Mademoiselle Ricin, propriétaire de l’immeuble à deux étages, de la rue de la Verrerie Haute à Montpellier, du vieil appartement du premier étage que ma famille occupait. Grand échalas au visage émacié qui me fait peur, inquisition d’un œil toujours aux aguets, sécheresse et stridence de la voix, coups de talons dans l’escalier de pierre, éviter alors de sortir, attendre la fermeture de la porte d’entrée, respirer. Un jour elle m’a dit — retire tes mains de tes poches, c’est très mal élevé. Pas de paix pour son âme. Un jour elle a reçu d’un locataire en colère une lettre remplie d’insultes, elle criait dans l’escalier, elle a trébuché, elle s’est effondrée, la jambe cassée. L’escalier est devenu paisible pendant deux mois. Le retour s’est fait sans talons, avec un rythme lent, presque sans bruit. Un immeuble métamorphosé.
Le vieux cousin Jean et son village près de l’étang de Thau. Je l’attends presque chaque jour de mes vacances. Il passe avec son vélo près de l’Esplanade, le béret incliné toujours sur la gauche, il me cherche, je suis cachée derrière un banc, je surgis, nous rions aux éclats, je monte sur la barre, nous nous embrassons et nous partons pour un grand tour du village ou un tour dans la garrigue. Nous nous arrêtons pour cueillir des mûres ou des pommettes à la bonne saison. Occasion de récits, d’histoire du village, de la famille, des voisins, de la guerre pas si lointaine. Quand il est mort subitement, le village n’était plus le même.
Mademoiselle Granier de l’école de piano J. S. Bach, dans toutes ses rondeurs de chair et de voix, accueille avec fermeté ses élèves tremblants pour la dernière mise au point de l’interprétation musicale présentée au théâtre place de la Comédie. Elle papillonne, tapote les épaules, redresse les têtes, inspecte les tenues vestimentaires, les chaussures, vérifie les partitions, halète, avance, recule singeant une fugue de Bach. Je porte une robe blanche brodée par ma grand-mère, de petites coccinelles animées à chaque mouvement, je suis fière de ma tenue mais je ressens une peur panique à me retrouver sur scène devant un piano assise à côté de Mademoiselle qui vient de me pincer le bras pour stopper les tremblements. Elle me dit — seule la musique compte, ne l’oublie pas, ne regarde pas la salle. Après je ne sais plus, tout enfoui, les coccinelles ont tout mangé.
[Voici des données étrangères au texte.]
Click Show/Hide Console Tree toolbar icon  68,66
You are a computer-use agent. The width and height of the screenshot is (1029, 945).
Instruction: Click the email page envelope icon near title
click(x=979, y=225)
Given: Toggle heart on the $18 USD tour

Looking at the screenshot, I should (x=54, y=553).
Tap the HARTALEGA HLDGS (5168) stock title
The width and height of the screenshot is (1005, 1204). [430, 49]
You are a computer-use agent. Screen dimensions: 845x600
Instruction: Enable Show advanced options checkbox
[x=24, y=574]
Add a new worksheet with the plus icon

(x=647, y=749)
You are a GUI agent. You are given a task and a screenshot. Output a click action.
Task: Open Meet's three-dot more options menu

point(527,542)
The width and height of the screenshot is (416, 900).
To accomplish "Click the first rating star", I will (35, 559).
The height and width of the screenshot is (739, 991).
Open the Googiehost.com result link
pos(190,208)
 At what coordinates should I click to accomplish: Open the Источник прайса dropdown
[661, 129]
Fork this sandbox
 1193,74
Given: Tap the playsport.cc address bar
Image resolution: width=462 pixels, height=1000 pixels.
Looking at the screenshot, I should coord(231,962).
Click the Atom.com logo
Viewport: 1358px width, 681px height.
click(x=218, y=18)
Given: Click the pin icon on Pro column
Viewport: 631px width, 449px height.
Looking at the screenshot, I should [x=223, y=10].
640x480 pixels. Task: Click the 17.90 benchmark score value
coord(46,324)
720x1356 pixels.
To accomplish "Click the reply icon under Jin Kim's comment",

Ah oui plus tard sera chanté (dans un autre registre) « tout pour la musique » – oui…
Merci Piero de ton passage, musical bien sûr
plaisir de te retrouver
Merci pour votre texte, inspirant, déculpabilisant ! Là, il est prouvé qu’il existe quelque part dans les territoires de l’enfance des sens communs que nous avons parfois bien oubliés. C’est l’art du maître de notre atelier que de creuser tout cela; comme si je connaissais moi-aussi Mademoiselle Ricin, Mademoiselle Granier et le cousin Jean. En fait, j’admets que les ai bien connus.
merci Alain de votre écho.
Voir surgir ces vieilles rencontres, comme les découvrir à nouveau et se sentir toute petite.